--- TASK ITEM ---
In the data below, how many lines include the string "agent"? Give only the number.

--- THE DATA ---
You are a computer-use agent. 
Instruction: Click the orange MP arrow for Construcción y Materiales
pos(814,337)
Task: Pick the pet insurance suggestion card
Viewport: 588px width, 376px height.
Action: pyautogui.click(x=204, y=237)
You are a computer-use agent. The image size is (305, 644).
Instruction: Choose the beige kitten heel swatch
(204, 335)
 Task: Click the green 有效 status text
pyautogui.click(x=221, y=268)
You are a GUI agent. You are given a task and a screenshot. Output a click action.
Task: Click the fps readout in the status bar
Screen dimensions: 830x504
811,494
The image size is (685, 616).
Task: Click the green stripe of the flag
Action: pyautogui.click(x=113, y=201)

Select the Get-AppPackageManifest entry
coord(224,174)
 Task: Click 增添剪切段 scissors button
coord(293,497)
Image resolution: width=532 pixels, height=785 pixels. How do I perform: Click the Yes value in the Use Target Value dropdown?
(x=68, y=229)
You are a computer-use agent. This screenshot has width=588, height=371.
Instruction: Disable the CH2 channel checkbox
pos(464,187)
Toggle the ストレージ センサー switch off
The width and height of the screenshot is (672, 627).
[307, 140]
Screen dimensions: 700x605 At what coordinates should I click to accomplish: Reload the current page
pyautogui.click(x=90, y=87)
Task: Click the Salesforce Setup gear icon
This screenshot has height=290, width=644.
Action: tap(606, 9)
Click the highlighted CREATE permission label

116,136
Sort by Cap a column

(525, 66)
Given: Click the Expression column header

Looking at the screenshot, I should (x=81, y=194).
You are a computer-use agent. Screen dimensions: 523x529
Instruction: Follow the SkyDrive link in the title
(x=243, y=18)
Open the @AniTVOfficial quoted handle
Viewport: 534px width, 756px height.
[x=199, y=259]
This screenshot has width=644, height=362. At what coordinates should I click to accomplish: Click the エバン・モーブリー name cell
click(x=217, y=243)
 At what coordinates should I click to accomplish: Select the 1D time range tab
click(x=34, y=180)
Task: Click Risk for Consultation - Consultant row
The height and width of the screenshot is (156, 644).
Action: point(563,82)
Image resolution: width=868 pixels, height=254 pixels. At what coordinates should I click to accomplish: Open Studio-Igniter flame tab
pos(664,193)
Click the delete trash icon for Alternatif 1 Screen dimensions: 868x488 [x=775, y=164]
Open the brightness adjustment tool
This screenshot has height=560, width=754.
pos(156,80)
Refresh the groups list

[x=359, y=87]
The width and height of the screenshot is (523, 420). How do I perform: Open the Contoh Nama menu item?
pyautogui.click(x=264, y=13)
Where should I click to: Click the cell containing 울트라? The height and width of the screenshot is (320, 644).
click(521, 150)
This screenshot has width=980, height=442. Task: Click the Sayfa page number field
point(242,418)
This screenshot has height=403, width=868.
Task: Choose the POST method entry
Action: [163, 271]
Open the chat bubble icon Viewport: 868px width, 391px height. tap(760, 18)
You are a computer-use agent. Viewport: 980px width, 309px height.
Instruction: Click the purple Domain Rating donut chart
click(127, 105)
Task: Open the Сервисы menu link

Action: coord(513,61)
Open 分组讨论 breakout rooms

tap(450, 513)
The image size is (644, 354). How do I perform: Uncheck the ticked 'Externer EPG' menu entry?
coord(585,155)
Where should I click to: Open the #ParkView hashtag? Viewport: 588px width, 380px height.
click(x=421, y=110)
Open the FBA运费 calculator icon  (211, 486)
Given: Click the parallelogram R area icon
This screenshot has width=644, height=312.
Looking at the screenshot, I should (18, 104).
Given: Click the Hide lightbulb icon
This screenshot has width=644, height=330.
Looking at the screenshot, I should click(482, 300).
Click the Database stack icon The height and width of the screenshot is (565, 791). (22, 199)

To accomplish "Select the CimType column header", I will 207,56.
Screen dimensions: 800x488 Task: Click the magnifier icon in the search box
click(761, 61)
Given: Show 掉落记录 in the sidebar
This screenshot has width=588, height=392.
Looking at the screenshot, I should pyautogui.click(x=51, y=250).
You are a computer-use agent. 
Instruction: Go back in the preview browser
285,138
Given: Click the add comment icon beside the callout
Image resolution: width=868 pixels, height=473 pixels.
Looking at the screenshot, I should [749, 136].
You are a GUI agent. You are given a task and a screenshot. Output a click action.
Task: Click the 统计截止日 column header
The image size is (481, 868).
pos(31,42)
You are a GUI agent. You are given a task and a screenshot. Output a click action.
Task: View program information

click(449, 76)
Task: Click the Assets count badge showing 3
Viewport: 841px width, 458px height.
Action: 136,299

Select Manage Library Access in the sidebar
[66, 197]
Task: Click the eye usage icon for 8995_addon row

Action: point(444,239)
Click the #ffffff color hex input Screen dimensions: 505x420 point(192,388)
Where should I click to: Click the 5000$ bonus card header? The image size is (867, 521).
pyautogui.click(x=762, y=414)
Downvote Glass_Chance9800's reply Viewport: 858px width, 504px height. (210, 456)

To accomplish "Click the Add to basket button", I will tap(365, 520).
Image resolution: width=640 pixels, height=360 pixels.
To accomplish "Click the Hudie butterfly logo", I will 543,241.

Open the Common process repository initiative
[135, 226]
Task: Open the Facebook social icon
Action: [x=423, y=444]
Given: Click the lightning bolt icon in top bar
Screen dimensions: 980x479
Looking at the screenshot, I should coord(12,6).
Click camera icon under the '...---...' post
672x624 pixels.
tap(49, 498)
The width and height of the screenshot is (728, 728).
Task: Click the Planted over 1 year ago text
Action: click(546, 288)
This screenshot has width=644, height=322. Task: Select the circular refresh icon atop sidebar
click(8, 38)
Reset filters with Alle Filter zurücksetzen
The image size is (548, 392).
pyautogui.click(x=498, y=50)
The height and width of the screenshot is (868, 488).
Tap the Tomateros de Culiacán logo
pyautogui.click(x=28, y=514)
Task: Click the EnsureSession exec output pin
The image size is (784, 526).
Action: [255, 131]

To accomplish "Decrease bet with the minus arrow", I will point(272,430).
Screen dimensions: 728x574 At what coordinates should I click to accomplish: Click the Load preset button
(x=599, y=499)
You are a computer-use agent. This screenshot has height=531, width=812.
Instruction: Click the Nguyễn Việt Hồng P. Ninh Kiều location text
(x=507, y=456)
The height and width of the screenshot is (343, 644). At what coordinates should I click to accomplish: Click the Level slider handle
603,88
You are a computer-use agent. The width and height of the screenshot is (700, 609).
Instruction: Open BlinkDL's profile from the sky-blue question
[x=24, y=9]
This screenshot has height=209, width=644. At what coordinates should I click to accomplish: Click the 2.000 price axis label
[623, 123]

--- ANSWER FOR THE TASK ---
11